Article
- Author:
- Wright, Tom
- Publisher:
- SPCK (2006)
- ISBN:
- 0281054819
- Purchase:
- Buy this book from Amazon.co.uk (commission earned)
The Bishop of Durham, under his populist "Tom Wright" and academic "N.T. Wright" designations is the most prolific of contemporary religious writers whose major concern is using the most modern scholarship to explain The New Testament. It is therefore extremely fortunate that he has distilled his scholarship into an over-arching, refreshingly brisk argument about the nature of God under the "Tom" banner.
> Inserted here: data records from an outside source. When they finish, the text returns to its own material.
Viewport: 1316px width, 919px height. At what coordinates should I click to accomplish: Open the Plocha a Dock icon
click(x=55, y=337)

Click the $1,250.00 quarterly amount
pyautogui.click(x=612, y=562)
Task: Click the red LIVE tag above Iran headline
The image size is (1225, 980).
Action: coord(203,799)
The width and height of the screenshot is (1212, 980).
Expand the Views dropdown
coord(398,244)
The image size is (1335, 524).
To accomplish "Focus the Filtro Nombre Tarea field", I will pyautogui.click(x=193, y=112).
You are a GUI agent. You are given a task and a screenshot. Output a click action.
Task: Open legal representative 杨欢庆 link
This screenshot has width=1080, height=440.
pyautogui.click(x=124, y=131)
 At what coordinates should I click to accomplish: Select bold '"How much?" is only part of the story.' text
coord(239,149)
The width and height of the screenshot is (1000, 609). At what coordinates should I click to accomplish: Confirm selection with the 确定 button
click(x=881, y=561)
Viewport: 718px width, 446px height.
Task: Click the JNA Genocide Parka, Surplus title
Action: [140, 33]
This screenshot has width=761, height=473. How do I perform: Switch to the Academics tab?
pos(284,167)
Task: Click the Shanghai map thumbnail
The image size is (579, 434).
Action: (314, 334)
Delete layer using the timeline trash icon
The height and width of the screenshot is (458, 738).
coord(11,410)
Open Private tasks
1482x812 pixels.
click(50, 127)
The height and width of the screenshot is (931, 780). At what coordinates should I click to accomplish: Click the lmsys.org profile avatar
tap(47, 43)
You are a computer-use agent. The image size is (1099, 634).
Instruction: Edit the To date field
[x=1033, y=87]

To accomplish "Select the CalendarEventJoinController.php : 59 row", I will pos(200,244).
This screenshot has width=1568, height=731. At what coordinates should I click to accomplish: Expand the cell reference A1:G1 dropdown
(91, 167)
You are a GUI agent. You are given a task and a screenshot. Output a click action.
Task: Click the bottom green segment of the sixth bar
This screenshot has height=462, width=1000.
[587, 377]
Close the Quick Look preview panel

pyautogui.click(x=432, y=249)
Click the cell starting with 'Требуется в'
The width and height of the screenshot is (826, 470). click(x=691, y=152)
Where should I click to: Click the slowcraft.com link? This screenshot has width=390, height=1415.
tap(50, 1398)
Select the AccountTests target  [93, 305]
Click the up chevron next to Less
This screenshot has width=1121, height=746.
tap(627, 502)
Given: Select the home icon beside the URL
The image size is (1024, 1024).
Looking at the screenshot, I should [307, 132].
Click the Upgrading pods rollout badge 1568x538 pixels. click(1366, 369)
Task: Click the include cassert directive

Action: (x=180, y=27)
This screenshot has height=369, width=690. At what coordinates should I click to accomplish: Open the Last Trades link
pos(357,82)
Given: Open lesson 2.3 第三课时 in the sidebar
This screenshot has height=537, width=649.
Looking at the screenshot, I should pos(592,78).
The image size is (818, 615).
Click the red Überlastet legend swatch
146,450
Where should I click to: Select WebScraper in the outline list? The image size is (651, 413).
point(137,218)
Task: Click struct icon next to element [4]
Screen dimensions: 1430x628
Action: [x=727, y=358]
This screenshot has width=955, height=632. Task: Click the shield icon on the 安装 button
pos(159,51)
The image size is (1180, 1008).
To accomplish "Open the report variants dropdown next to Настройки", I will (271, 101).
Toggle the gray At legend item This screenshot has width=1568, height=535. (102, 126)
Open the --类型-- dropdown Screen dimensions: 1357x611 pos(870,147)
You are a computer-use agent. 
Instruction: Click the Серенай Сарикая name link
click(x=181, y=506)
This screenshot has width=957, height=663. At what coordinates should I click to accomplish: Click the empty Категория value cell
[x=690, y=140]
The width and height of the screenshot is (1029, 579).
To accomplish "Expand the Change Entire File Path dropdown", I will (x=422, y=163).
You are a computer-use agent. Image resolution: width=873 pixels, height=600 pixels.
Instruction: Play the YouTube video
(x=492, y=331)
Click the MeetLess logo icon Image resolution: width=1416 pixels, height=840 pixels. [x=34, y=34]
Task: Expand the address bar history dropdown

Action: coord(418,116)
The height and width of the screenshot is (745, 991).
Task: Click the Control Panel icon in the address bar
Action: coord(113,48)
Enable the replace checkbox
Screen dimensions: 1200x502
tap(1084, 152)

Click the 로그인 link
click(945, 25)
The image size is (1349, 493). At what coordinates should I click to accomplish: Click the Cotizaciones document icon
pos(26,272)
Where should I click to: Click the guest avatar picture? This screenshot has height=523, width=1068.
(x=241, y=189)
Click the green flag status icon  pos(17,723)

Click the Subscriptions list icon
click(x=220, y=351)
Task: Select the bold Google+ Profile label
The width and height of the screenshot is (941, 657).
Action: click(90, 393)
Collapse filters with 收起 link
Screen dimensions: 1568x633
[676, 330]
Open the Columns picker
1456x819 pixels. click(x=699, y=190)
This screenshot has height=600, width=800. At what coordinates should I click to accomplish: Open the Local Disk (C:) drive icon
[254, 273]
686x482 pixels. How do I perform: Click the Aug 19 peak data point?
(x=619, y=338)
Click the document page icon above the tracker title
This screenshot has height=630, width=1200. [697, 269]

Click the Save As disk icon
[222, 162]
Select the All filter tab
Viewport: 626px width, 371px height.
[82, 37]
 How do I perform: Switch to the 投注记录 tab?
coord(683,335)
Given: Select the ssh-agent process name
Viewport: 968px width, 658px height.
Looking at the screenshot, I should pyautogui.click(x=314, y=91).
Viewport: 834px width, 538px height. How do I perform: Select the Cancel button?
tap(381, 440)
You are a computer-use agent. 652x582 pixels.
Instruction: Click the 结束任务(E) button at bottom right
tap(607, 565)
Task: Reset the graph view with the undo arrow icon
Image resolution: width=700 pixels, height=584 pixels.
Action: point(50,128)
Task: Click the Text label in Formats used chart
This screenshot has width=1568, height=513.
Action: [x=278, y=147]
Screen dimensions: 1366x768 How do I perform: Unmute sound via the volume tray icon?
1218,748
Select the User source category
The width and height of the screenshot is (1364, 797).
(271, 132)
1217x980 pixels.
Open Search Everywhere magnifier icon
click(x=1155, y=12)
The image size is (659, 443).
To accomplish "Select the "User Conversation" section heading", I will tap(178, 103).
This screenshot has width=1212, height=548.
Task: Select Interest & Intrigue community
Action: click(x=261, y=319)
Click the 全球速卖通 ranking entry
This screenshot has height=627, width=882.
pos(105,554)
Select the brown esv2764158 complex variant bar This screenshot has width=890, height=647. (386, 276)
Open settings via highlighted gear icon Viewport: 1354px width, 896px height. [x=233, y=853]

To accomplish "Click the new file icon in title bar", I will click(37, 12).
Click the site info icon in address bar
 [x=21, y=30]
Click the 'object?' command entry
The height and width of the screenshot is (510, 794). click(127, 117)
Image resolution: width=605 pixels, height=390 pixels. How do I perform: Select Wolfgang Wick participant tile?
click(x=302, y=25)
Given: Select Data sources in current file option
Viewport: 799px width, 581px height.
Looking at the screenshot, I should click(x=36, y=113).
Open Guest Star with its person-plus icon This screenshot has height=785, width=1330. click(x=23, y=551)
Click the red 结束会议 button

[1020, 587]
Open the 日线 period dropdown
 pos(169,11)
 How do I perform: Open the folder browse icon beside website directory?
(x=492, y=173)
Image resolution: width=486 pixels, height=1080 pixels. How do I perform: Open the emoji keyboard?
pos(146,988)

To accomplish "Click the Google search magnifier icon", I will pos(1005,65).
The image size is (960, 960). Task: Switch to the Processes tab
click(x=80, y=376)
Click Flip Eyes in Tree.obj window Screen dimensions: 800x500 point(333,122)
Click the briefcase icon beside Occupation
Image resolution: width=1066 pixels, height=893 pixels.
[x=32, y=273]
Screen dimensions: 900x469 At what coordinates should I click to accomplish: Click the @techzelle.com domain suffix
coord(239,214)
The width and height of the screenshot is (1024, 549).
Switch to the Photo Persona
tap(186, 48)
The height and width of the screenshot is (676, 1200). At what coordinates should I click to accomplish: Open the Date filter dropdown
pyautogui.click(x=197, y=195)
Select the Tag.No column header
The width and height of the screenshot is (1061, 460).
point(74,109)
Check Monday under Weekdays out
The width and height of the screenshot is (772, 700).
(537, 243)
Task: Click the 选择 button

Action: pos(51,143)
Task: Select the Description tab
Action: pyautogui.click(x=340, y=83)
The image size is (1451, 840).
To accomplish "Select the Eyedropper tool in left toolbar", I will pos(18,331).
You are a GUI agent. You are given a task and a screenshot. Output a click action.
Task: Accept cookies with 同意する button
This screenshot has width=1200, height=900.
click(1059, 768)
The first Part describes our feelings of incompleteness and the "echoes" of fulfilment we hear through: our passion for justice in spite of setbacks; our craving for a spiritual life in a material world that fails to satisfy; our need for intimate relationships in spite of the mess we make of them; and our apprehension of beauty through art in spite of its (perhaps because of its) incompleteness.
In Part Two Wright discusses the relationship between God and Creation, identifying pantheism (merged space which has a problem with evil), Gnosticism (separate space which has a problem with intimation) and Judeo-Christianity (where God and creation are neither co-terminal nor radically divided). Wright's central theme is the connectivity between the two. For Judaism they met in the Temple and in Christianity they meet in the Incarnation. He says, in one of many telling images, that the Chosen People were sent out to rescue the world but then needed rescuing. Christianity is, therefore, "the belief that the living God accomplished the finding, saving and giving new life through Jesus. ... God's rescue plan has been put into effect once and for all". Jesus was showing the Pagans what God was really all about. The bulk of Part Two is taken up with an engaging and richly varied account of the Old Testament promise and its New Testament fulfilment. He is predictably lucid on the Resurrection and concludes with the necessity for the Holy Spirit.
Part Three deals with how we should live our Christian lives, covering worship, prayer, The Bible, Church and our collective and individual conduct. Readers who have not studied his weightier books on the Resurrection and the "after life" will be fascinated by his distinction between "Life after death" and "Life after life after death" which will only begin when the Creation is superseded by the "New Creation".
Everything about this book is wonderfully clear, like one of the clear dawns he describes. He is brisk with sloppy theology - of which he sees a great deal - and with both extreme conservative and liberal Biblical ideologists. Above all, he is fiercely opposed to dualist tendencies which have plagued the Church since its birth and which cause all kinds of distortions. An excellent introduction to the work of the most readable contemporary Biblical scholar.